84.  First the memory brings some passion-free thought into the intellect. By its lingering there, passion is aroused. When the passion is not eradicated, it persuades the intellect to assent to it. Once this assent is given, the actual sin is then committed. Therefore, when writing to converts from paganism, St Paul in his wisdom orders them first to eliminate the actual sin and then systematically to work back to the cause. The cause, as we have already said, is  greed, which generates and promotes passion. I think that greed in this case means gluttony, because this is the mother and nurse of unchastity. For greed is a sin not only with regard to possessions hut also with regard to food, just as self-control likewise relates to both food and possessions.

This text provides one of the descriptions of the way a thought arouses a passion and the passion then translates into an act of actual sin. In some ways, I’m not totally unlike those ancient converts from paganism. I understand that you have to learn to see something as wrong, then stop doing it, and finally trace backwards the inward paths.

I don’t believe I had really considered greed as a form of gluttony, but it makes sense. They both manifest as the desire to acquire and consume more. Our modern American culture is a treacherous environment for us. Consumption and acquisition are considered to be the normal course of life. Perhaps in that way, we are all the new pagans?


Four Hundred Texts on Love 22

Posted: May 18th, 2010 | Author: | Filed under: St. Maximos the Confessor | Tags: , , , , , , , , , , , | 4 Comments »

79.  Almsgiving heals the soul’s incensive power; fasting withers sensual desire; prayer purifies the intellect and prepares it for the contemplation of created beings. For the Lord has given us commandments which correspond to the powers of the soul.

This text is interesting to me on several levels. For those who don’t often engage with any aspect of the Christian ascetic disciplines, almsgiving, fasting, and prayer lie at their foundation. These are the disciplines discussed (and assumed considering his Jewish audience) by Jesus in the Sermon on the Mount. These are the disciplines encountered again and again in the rest of the New Testament and in the writings of the Church. The earliest document of Christian liturgical practice that we have, the Didache, discusses these three disciplines.

In this text, St. Maximos is linking the disciplines to the effect they have, if practiced properly, on our soul. Almsgiving soothes and heals our soul’s inflammatory nature. It is true that wealth and the accumulation of material goods tends to excite and provoke us. We then tend to defend what we have and the means we employ to acquire more. Jesus spoke a great deal about the chains with which material wealth can bind us. It does follow then, that almsgiving, the practice of giving our money away, would begin to heal us.
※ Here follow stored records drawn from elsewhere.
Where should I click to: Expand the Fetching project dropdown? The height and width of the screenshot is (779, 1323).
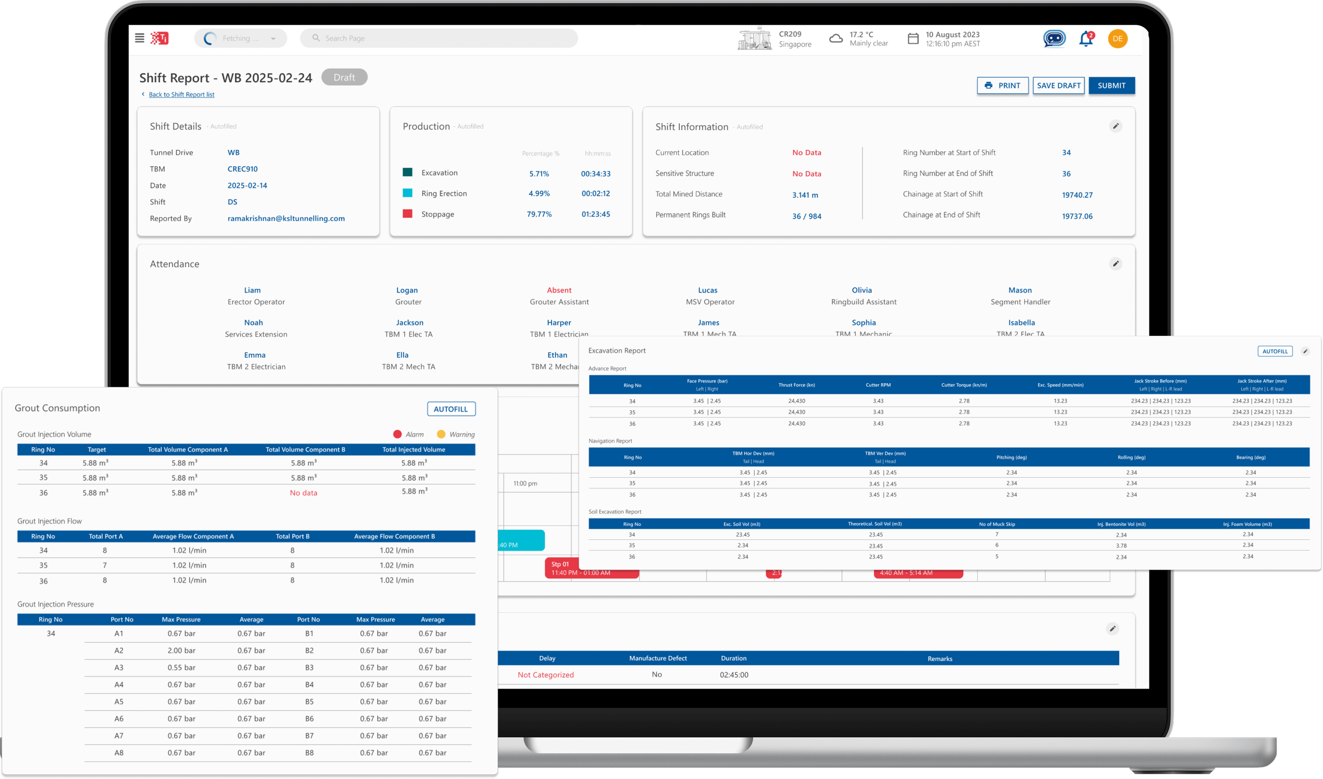(273, 38)
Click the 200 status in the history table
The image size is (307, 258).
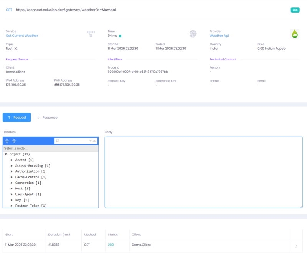(110, 244)
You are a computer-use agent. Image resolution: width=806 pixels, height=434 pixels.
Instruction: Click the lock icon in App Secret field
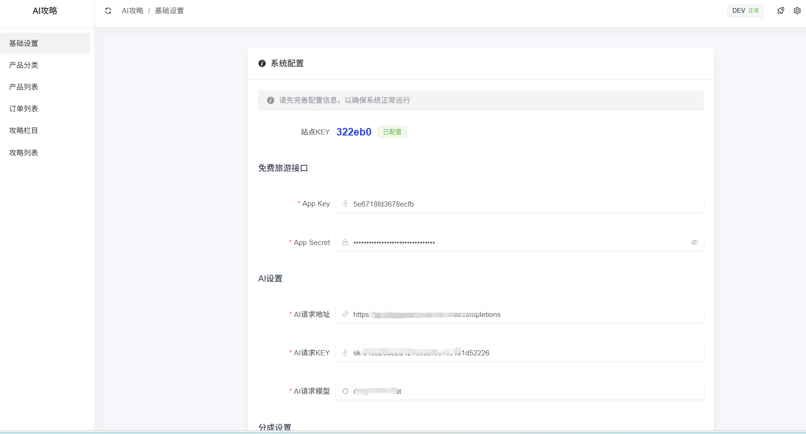click(345, 242)
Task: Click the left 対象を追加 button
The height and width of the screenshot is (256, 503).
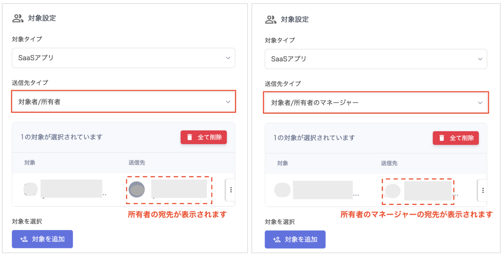Action: 43,239
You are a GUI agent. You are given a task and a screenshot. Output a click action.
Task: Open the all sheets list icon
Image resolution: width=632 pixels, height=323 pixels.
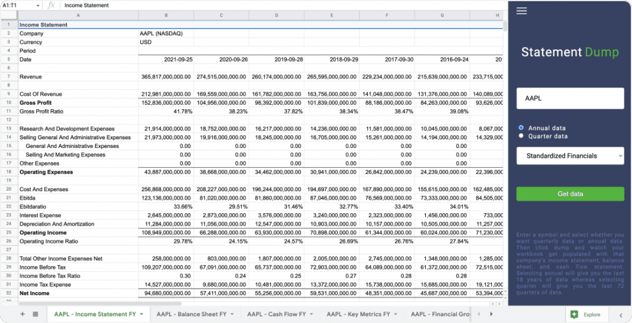pos(36,314)
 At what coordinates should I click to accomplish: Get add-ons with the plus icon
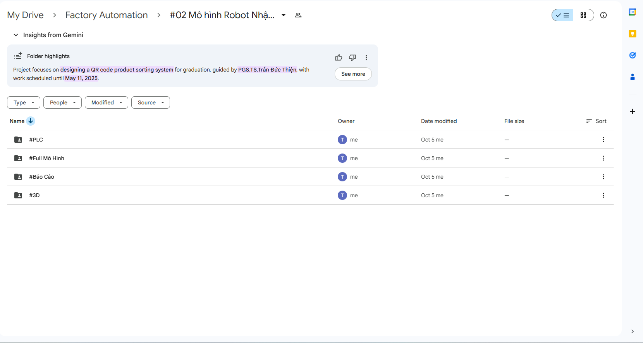click(632, 111)
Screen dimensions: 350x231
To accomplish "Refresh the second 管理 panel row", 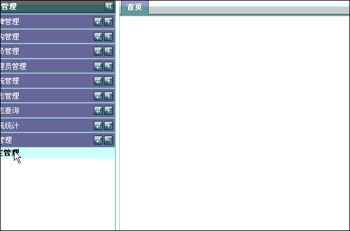I will pos(98,37).
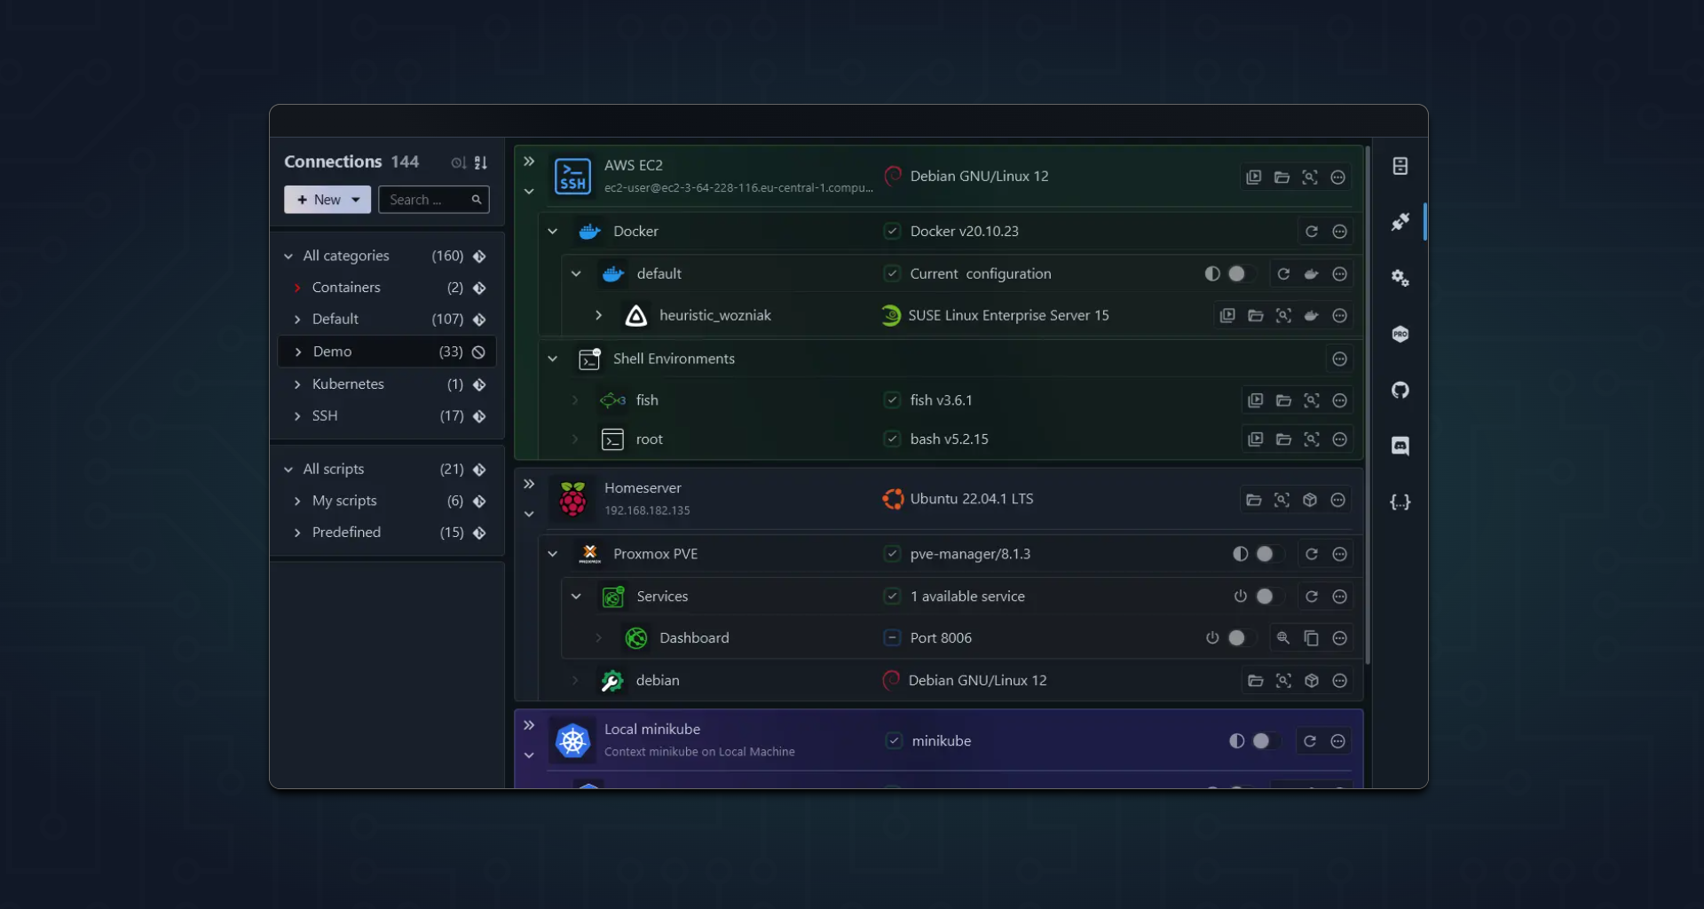Open more options for Homeserver entry
This screenshot has width=1704, height=909.
[1338, 501]
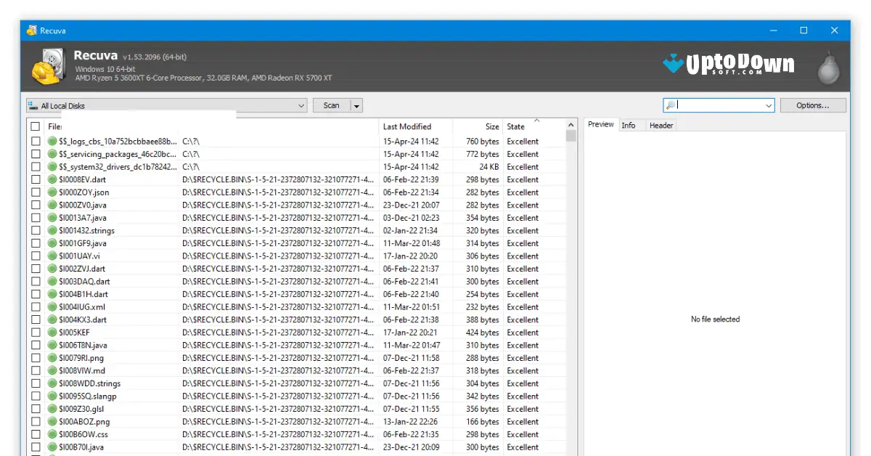Open the Options dialog
Image resolution: width=871 pixels, height=456 pixels.
(x=812, y=105)
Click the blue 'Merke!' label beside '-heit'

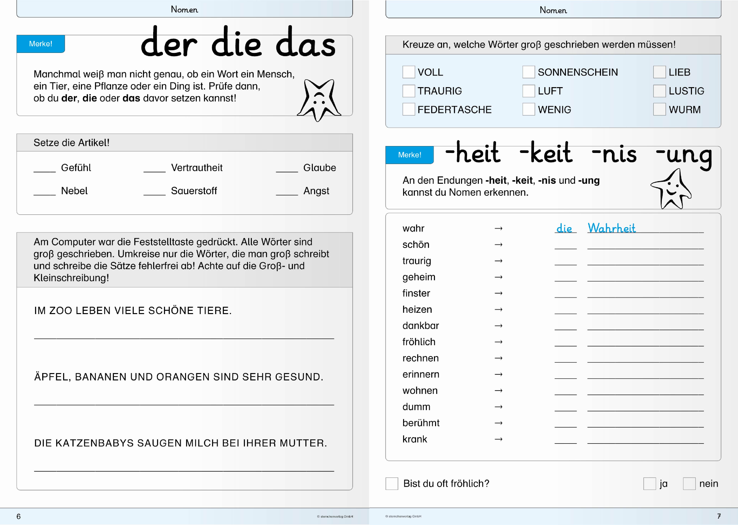[x=409, y=155]
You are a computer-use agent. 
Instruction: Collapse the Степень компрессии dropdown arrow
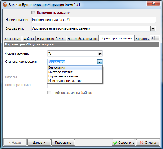tap(99, 62)
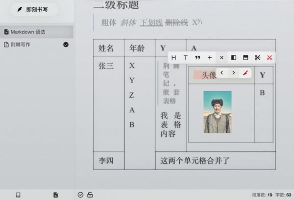Toggle the unlock icon in bottom bar
The image size is (294, 200).
[90, 195]
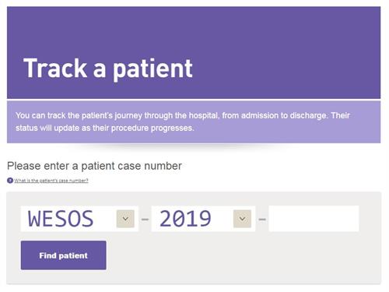Click the 2019 year combo box
This screenshot has width=389, height=292.
203,219
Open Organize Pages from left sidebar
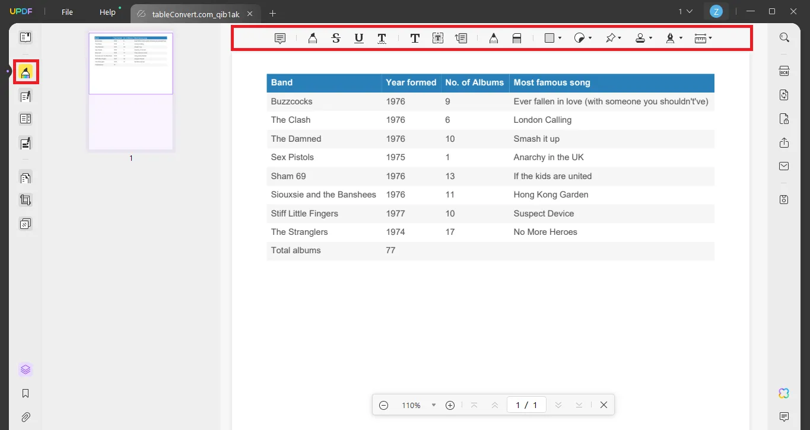This screenshot has height=430, width=810. coord(25,177)
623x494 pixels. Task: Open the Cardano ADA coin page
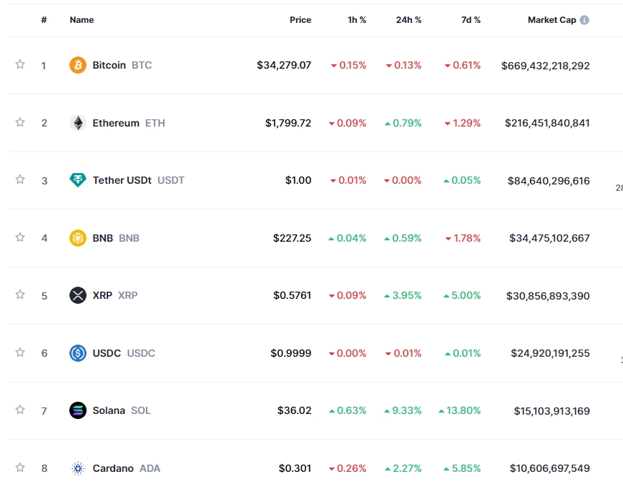coord(113,468)
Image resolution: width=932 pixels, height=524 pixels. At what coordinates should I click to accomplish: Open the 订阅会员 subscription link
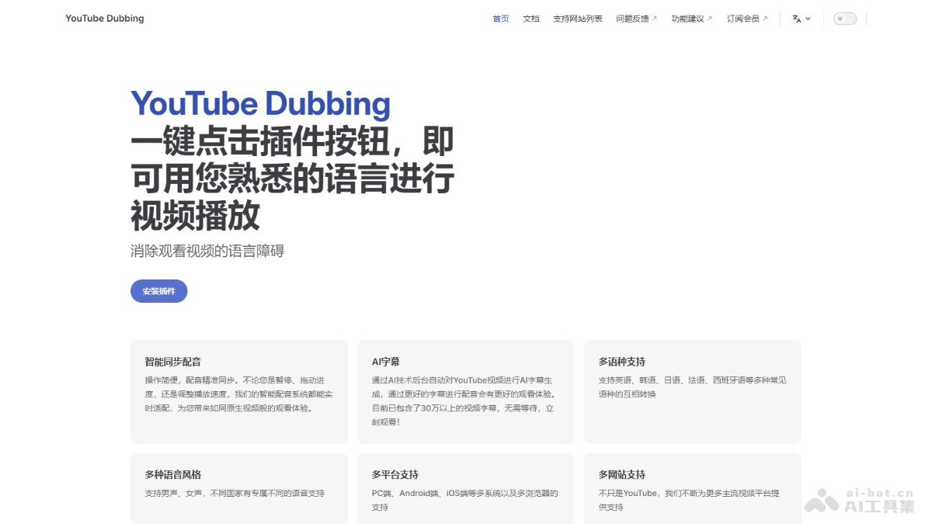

I had never really considered it in that light.

The goal of fasting is to give us mastery over our stomachs, and through that mastery, free us from domination by all the desires of our senses. Fasting has always made more sense to me in its Christian form than many of the other practices and disciplines.

I’m not sure I understand his statement about prayer. I grasp that prayer is our mystical connection with God and thus is the only true route for studying anything about God. So it makes sense, I guess, that as we turn our minds toward communion with God in constant prayer, that our intellect would be purified. Prayer to God cannot inhabit a mind that is turned from God. As we turn toward sin in our minds, we stop praying. As we start praying, we turn from sin.

I’m not sure what he means about preparing us for contemplation of created beings. Perhaps he means that a mind of prayer is prepared to see the created order as it actually is. A very interesting text, indeed.